_HOW TO COMPLETE THIS TASK_
Run through the records and show each line that includes the string "computer".
##########
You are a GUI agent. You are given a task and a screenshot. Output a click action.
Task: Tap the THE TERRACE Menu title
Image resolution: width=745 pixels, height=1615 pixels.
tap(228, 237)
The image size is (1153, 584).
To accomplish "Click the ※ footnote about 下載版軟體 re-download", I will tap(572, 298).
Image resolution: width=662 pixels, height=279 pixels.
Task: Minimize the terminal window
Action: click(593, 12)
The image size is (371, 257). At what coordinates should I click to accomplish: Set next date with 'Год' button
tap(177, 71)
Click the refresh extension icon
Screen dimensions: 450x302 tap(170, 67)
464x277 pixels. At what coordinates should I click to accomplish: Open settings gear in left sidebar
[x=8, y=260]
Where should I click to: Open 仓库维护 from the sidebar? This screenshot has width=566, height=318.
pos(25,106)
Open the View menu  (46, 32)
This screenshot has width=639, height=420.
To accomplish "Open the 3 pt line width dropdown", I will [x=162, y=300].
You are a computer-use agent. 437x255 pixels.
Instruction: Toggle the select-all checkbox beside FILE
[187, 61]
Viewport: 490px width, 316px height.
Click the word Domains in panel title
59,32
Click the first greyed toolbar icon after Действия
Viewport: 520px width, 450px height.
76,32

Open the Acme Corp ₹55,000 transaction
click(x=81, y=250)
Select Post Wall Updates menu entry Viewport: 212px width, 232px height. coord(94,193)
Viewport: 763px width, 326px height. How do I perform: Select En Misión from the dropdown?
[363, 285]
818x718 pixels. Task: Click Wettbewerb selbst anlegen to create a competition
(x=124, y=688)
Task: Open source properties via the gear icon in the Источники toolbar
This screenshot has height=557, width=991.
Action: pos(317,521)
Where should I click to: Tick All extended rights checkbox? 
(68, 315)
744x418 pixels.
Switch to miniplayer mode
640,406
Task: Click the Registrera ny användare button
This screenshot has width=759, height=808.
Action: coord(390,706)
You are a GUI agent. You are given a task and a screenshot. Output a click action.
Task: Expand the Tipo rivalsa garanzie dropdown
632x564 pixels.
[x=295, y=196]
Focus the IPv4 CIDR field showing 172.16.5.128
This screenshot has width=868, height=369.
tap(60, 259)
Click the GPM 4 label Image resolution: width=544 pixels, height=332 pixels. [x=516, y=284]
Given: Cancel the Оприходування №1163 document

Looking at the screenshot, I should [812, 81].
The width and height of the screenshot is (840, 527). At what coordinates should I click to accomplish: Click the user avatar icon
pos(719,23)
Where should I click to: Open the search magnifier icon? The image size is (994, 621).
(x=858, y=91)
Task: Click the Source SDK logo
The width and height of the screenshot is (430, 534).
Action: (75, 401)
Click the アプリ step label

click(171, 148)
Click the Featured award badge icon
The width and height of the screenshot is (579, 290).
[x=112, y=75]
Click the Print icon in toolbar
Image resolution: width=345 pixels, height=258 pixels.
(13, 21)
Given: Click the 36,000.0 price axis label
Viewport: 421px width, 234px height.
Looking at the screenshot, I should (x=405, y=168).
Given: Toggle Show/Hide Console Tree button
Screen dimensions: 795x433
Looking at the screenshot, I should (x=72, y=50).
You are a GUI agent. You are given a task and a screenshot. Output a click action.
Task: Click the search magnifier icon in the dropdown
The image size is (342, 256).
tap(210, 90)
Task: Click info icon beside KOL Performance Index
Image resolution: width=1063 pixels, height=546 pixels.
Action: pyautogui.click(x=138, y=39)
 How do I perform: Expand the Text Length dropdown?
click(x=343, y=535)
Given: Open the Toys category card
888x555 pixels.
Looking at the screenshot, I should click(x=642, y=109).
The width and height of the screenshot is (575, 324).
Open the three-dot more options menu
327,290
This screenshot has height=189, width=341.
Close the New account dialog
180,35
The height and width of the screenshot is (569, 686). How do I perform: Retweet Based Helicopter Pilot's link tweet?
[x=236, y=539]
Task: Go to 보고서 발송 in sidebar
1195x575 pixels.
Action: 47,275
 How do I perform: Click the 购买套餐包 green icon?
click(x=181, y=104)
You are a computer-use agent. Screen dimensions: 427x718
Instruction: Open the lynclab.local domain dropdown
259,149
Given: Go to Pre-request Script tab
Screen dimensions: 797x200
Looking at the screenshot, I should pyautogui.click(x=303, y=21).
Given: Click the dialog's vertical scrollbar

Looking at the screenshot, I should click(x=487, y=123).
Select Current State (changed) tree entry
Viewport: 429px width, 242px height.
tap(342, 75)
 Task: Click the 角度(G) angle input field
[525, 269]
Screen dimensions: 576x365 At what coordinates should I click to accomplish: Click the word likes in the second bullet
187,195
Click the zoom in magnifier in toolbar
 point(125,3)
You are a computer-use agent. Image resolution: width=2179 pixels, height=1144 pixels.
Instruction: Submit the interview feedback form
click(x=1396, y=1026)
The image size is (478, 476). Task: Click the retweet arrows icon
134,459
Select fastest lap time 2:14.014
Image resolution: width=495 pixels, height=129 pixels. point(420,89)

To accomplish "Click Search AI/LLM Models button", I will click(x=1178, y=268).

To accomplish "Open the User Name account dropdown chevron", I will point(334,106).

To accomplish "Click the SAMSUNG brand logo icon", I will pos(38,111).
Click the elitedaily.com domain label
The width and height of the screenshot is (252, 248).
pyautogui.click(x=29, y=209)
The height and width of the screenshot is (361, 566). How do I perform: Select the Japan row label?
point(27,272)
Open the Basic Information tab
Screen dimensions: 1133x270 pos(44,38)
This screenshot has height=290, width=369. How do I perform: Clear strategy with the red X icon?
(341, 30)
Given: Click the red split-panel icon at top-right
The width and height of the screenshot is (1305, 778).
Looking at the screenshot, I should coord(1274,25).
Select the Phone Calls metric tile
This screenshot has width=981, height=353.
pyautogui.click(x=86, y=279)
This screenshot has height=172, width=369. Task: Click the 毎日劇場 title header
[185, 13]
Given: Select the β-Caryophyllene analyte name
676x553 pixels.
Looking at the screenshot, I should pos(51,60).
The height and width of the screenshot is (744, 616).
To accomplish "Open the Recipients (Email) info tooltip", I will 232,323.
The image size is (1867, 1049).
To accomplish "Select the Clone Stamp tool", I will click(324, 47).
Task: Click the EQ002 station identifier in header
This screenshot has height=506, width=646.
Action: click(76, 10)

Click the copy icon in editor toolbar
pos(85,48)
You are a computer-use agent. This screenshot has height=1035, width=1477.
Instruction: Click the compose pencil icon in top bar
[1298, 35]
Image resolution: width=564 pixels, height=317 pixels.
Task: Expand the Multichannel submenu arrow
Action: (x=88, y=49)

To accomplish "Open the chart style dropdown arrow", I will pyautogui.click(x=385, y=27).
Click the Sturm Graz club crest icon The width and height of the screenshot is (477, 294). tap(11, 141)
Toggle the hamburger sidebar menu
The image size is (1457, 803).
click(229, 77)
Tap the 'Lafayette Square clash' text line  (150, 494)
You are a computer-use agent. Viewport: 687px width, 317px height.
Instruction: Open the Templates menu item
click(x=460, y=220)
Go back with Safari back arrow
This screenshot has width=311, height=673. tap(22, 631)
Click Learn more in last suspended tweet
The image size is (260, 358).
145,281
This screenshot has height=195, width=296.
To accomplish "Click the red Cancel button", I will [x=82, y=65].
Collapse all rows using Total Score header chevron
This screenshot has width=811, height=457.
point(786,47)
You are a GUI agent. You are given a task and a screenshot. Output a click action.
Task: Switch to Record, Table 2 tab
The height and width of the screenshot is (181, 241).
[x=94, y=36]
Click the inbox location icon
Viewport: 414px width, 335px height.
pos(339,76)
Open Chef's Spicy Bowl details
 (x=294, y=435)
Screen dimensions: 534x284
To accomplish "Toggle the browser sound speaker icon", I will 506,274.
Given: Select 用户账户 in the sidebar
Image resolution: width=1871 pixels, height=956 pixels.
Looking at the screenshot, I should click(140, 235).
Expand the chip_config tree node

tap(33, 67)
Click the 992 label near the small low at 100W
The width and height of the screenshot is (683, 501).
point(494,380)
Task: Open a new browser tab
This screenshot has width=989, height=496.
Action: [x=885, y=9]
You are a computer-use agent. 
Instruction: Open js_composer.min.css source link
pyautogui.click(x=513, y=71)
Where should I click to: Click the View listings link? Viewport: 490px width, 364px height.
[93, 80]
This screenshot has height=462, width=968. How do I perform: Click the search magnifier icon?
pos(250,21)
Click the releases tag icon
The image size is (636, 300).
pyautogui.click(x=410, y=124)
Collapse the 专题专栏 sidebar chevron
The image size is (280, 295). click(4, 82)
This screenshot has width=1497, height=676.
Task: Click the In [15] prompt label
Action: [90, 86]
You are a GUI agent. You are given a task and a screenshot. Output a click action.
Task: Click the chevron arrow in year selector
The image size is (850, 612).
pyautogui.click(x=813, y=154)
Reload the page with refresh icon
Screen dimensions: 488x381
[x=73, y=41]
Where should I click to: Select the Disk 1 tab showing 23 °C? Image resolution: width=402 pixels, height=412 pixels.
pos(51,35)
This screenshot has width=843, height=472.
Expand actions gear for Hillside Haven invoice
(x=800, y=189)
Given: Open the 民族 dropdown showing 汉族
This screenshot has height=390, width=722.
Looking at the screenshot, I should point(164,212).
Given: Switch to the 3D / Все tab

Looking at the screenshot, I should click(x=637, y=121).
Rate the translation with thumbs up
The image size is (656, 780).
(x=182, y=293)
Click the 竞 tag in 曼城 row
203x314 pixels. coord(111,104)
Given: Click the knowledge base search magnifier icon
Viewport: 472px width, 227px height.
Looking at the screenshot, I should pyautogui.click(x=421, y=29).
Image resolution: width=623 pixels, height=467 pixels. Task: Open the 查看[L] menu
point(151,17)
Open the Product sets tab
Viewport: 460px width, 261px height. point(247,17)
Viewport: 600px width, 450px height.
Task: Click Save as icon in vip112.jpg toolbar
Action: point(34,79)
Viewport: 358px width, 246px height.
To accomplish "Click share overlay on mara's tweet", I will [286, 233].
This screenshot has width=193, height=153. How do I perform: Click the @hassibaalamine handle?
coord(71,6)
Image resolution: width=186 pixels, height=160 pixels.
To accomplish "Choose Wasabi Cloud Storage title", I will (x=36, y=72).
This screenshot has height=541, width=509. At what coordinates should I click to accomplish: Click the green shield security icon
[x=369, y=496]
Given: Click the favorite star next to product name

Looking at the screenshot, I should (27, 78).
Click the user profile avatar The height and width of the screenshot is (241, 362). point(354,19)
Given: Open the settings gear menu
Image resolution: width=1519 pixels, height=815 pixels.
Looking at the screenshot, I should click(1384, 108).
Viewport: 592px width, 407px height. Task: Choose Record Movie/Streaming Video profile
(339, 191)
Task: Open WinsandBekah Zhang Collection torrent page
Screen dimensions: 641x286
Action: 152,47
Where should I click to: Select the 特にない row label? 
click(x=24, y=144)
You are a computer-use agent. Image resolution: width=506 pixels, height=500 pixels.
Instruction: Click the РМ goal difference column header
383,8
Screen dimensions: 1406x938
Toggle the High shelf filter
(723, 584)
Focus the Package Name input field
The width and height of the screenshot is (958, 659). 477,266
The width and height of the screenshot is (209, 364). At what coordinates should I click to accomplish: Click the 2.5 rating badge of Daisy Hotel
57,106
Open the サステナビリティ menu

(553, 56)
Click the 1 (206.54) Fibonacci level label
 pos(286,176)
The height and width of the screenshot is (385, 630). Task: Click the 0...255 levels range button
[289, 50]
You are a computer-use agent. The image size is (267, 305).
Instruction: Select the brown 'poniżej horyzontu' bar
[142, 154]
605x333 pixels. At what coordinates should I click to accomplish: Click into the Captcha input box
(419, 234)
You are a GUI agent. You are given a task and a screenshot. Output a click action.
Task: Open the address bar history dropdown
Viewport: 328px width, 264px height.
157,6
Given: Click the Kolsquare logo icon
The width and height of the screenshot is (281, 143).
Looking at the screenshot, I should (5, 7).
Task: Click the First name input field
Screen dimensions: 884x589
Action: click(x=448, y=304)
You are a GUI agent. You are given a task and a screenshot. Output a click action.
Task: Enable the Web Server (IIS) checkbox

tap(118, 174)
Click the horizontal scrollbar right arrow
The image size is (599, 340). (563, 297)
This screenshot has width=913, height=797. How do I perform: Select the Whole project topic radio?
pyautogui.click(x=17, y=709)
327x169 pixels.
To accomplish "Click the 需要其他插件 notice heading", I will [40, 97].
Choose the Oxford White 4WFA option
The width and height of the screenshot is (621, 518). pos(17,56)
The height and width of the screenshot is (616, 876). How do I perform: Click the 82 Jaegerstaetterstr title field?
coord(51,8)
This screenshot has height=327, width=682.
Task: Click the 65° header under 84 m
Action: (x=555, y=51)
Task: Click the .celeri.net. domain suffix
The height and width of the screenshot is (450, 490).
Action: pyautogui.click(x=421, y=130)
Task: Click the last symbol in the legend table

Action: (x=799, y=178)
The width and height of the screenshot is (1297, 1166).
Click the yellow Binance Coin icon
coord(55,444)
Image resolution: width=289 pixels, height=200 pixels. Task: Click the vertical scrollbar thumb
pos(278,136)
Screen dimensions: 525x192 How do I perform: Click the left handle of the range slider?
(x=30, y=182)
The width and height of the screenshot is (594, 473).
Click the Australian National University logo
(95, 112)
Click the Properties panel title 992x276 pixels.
##########
_RESPONSE TO THE EXERCISE_
You are a computer-use agent. 437x255 pixels.
You are a computer-use agent. Screen dimensions: 427x718
You are a computer-use agent. Image resolution: width=2179 pixels, height=1144 pixels.
You are a computer-use agent. This screenshot has height=1035, width=1477.
You are a computer-use agent. Viewport: 687px width, 317px height.
You are a computer-use agent. 
You are a computer-use agent. Image resolution: width=506 pixels, height=500 pixels.
You are a computer-use agent. The image size is (267, 305).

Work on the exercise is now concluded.